"A box of memory modules, worth as much as an apartment in Shanghai." By the end of 2025, this shocking comparison is no longer a metaphor but the reality of the global semiconductor market. From the "black gold bars" nickname in Huaqiangbei to "panic buying" by downstream manufacturers, a tiny memory module is becoming the core catalyst for a cost tsunami sweeping through the global technology industry chain.

This is far from an ordinary cyclical fluctuation; it's a profound and lasting industrial resource restructuring ignited by artificial intelligence (AI) computing power. Behind the soaring prices lies unprecedented supply-demand imbalance, extreme manufacturing complexity, and the ultimate test of underlying precision manufacturing capabilities.

DATA SECTION:
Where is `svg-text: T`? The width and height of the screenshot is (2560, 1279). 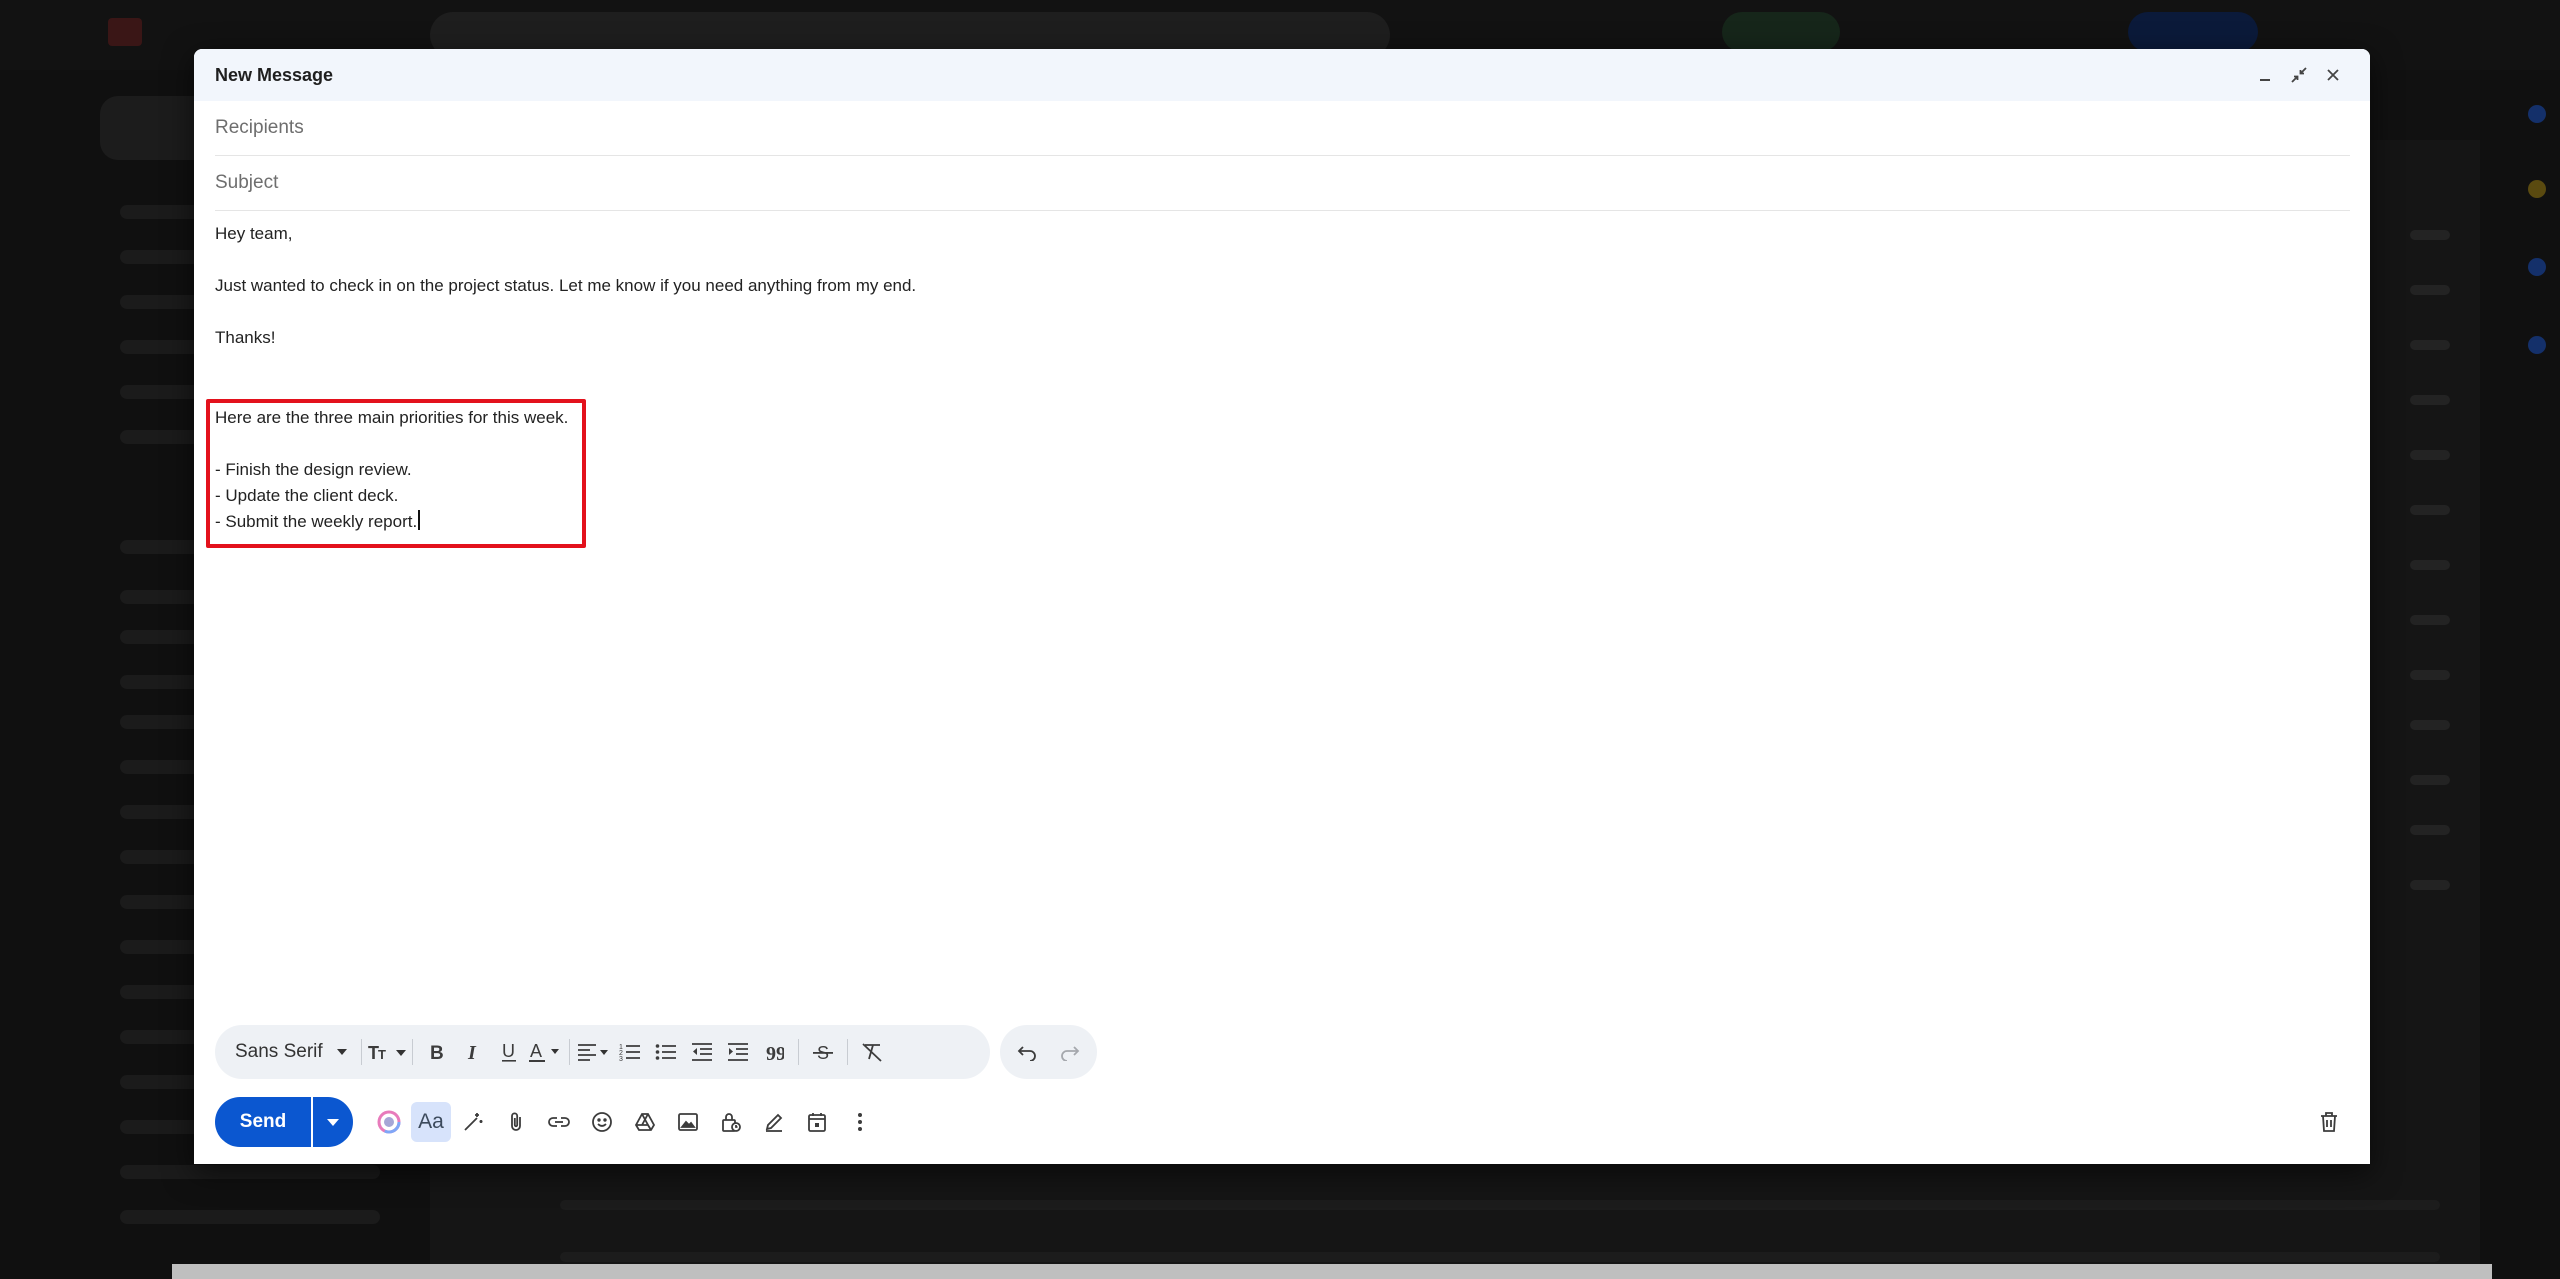 svg-text: T is located at coordinates (382, 1054).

ACTIVITY: Swap "artificial intelligence" for "machine learning" in the passage on memory module prices, beginning at the words "This is far" and stopping after "precision manufacturing capabilities.". The data above comes from a separate, unrelated source.

OUTPUT:
This is far from an ordinary cyclical fluctuation; it's a profound and lasting industrial resource restructuring ignited by machine learning (AI) computing power. Behind the soaring prices lies unprecedented supply-demand imbalance, extreme manufacturing complexity, and the ultimate test of underlying precision manufacturing capabilities.